What lines in the records below include the word "link"? Return each one.

(Saved entries)
- Opening Delimiter -

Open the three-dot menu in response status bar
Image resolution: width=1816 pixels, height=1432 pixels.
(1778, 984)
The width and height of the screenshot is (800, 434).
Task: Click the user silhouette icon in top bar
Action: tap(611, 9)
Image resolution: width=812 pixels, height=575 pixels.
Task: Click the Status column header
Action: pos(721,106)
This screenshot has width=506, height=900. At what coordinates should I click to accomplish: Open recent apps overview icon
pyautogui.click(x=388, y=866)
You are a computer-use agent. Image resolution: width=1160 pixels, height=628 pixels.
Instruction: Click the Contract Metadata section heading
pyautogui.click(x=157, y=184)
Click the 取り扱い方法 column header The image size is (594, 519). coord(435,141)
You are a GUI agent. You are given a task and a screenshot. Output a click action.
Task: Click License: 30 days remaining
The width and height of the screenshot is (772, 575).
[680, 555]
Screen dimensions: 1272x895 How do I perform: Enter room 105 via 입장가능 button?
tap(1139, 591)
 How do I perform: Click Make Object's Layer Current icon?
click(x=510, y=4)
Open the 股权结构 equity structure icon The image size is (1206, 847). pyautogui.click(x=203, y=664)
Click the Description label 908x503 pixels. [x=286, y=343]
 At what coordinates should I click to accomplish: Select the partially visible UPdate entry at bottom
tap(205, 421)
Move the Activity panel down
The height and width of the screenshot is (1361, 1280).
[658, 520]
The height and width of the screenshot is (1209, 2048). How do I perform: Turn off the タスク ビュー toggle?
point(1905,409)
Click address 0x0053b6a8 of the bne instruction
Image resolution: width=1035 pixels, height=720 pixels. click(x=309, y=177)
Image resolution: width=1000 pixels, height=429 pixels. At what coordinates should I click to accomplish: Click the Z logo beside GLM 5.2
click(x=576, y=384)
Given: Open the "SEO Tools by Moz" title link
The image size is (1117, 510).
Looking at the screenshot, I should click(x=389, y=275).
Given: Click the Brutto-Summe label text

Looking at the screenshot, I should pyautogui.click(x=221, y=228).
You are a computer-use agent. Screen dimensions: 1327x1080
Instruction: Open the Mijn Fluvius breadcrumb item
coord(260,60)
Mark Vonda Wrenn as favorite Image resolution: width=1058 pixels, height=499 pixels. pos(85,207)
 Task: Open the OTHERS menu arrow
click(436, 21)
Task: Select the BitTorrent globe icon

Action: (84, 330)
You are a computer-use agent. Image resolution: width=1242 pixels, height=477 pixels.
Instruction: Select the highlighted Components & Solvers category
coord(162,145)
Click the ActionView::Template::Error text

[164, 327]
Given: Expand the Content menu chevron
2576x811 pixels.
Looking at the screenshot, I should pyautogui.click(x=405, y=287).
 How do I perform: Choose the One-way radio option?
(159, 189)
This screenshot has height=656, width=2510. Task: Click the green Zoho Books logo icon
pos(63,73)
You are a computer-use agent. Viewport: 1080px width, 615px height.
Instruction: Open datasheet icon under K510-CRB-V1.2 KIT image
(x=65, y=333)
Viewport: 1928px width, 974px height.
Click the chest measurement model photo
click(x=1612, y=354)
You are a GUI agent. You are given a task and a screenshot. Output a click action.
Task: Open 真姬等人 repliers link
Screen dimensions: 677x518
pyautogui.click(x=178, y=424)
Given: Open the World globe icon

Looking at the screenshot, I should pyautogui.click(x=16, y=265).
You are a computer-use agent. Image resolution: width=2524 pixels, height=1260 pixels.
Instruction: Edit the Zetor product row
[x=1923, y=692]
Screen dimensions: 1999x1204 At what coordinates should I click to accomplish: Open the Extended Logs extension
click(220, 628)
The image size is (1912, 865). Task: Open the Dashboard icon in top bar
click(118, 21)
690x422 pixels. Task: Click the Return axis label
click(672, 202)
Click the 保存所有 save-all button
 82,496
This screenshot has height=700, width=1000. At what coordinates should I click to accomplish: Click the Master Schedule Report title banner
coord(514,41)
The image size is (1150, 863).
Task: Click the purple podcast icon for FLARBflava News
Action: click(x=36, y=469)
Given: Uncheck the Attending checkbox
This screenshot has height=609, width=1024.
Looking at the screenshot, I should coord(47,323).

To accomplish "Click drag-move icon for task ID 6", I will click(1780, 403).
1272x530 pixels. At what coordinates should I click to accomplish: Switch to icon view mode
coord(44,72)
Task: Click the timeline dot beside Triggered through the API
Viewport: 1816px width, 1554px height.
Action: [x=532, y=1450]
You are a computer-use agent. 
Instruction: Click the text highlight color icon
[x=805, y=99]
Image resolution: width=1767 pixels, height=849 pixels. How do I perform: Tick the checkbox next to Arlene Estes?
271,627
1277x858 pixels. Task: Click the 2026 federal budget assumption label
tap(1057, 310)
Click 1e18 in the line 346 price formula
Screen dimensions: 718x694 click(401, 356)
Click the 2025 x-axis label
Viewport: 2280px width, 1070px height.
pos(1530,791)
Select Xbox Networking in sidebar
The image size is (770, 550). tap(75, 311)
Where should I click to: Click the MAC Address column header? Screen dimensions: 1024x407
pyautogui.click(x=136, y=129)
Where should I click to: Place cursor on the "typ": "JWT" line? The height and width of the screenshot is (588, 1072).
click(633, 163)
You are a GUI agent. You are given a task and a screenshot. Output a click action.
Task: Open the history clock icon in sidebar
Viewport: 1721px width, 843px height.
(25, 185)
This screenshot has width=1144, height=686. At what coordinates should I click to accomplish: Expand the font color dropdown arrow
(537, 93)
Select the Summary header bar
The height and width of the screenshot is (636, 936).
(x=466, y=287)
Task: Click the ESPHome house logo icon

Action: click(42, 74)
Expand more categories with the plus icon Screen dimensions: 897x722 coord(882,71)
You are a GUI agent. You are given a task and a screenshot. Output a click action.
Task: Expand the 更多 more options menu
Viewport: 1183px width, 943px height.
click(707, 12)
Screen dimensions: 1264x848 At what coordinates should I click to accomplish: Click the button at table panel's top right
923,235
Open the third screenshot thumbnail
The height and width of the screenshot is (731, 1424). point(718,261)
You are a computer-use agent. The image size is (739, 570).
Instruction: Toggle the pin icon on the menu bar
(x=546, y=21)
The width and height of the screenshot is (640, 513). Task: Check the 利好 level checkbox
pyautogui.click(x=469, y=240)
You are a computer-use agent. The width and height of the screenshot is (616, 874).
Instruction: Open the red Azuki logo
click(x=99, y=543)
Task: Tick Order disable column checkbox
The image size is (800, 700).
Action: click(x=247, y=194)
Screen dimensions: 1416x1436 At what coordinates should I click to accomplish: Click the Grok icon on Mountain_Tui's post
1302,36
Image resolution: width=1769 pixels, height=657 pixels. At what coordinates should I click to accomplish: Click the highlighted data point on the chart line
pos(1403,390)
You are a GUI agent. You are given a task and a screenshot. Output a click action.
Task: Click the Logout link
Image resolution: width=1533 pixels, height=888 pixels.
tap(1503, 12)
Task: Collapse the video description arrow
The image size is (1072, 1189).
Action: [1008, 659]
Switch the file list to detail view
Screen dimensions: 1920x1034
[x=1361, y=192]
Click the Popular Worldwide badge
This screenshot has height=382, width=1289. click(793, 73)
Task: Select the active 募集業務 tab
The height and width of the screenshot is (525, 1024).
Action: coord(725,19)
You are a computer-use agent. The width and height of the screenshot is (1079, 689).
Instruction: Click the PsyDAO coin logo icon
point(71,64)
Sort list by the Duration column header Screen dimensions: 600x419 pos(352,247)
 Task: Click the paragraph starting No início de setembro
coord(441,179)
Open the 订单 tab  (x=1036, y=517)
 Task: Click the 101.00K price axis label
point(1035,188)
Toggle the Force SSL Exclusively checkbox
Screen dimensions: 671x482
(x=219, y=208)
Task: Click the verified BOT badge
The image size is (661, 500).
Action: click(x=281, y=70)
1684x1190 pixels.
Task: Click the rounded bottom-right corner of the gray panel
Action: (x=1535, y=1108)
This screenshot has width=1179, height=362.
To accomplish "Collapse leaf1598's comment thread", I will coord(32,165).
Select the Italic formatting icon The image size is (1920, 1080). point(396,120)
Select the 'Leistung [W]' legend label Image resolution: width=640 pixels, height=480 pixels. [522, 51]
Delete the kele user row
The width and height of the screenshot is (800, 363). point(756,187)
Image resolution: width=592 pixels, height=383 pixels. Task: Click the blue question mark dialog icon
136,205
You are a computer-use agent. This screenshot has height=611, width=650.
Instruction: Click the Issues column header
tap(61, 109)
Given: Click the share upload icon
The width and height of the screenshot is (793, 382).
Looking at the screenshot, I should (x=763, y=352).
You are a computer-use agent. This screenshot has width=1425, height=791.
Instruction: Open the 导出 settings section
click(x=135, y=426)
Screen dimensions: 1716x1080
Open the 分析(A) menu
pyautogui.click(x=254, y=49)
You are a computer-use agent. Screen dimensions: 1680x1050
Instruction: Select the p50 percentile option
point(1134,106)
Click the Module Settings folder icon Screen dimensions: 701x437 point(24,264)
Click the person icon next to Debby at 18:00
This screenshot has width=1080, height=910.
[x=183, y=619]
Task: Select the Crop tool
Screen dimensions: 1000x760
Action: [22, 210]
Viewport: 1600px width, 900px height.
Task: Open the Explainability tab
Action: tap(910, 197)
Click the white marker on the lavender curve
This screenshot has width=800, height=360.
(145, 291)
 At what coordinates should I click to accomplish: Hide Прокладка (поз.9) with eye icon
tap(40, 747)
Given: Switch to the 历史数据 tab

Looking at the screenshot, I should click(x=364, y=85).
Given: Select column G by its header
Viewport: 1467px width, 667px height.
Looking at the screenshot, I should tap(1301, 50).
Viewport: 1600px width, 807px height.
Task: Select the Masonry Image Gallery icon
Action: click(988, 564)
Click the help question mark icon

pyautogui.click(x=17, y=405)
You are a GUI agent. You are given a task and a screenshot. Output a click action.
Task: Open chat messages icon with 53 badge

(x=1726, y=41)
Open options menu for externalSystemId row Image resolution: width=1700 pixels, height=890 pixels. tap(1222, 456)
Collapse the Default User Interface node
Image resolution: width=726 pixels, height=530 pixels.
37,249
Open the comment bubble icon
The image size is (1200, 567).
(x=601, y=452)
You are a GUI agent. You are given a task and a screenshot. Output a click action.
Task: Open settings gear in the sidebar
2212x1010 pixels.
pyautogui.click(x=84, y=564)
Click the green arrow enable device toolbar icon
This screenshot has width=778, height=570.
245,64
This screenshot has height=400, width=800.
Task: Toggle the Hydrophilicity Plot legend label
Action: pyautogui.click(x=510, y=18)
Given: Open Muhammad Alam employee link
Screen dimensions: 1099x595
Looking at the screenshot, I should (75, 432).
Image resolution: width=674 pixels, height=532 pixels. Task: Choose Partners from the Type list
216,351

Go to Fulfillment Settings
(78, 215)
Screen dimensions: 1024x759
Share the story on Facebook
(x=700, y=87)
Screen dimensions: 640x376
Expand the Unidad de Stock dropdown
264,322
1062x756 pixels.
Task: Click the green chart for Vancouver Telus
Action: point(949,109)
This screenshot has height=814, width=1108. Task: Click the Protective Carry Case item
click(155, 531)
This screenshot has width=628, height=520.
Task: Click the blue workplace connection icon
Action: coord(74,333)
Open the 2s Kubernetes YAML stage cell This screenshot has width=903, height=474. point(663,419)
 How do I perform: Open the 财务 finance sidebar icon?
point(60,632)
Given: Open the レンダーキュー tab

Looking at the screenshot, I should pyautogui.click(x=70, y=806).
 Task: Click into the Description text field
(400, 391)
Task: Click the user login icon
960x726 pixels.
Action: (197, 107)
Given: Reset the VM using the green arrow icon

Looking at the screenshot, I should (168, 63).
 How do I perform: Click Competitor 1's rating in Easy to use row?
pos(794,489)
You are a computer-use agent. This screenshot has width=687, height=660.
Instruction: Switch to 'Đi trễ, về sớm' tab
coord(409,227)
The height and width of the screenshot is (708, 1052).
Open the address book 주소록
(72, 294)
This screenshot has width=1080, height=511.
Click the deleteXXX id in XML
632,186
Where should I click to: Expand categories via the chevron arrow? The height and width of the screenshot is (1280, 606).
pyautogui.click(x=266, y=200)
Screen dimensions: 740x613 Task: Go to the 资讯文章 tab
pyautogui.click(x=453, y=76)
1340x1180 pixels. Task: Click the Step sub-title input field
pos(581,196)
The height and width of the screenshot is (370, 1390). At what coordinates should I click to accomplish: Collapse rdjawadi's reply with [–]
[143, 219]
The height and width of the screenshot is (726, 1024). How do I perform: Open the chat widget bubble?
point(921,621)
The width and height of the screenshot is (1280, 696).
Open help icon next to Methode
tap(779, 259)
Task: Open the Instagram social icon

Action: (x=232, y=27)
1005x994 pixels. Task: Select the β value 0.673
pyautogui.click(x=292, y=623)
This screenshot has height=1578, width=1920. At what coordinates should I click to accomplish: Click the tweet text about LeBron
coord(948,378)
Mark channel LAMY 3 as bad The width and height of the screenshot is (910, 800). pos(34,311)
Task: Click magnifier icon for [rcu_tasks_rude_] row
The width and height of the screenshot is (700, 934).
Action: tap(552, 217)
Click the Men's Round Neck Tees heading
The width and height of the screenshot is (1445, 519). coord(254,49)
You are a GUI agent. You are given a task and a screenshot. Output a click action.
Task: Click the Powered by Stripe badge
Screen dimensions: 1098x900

- Closing Delimiter -

Completed exercise →
Given: Open the "SEO Tools by Moz" title link
Task: Open 真姬等人 repliers link
Task: Click the Logout link
Given: Open Muhammad Alam employee link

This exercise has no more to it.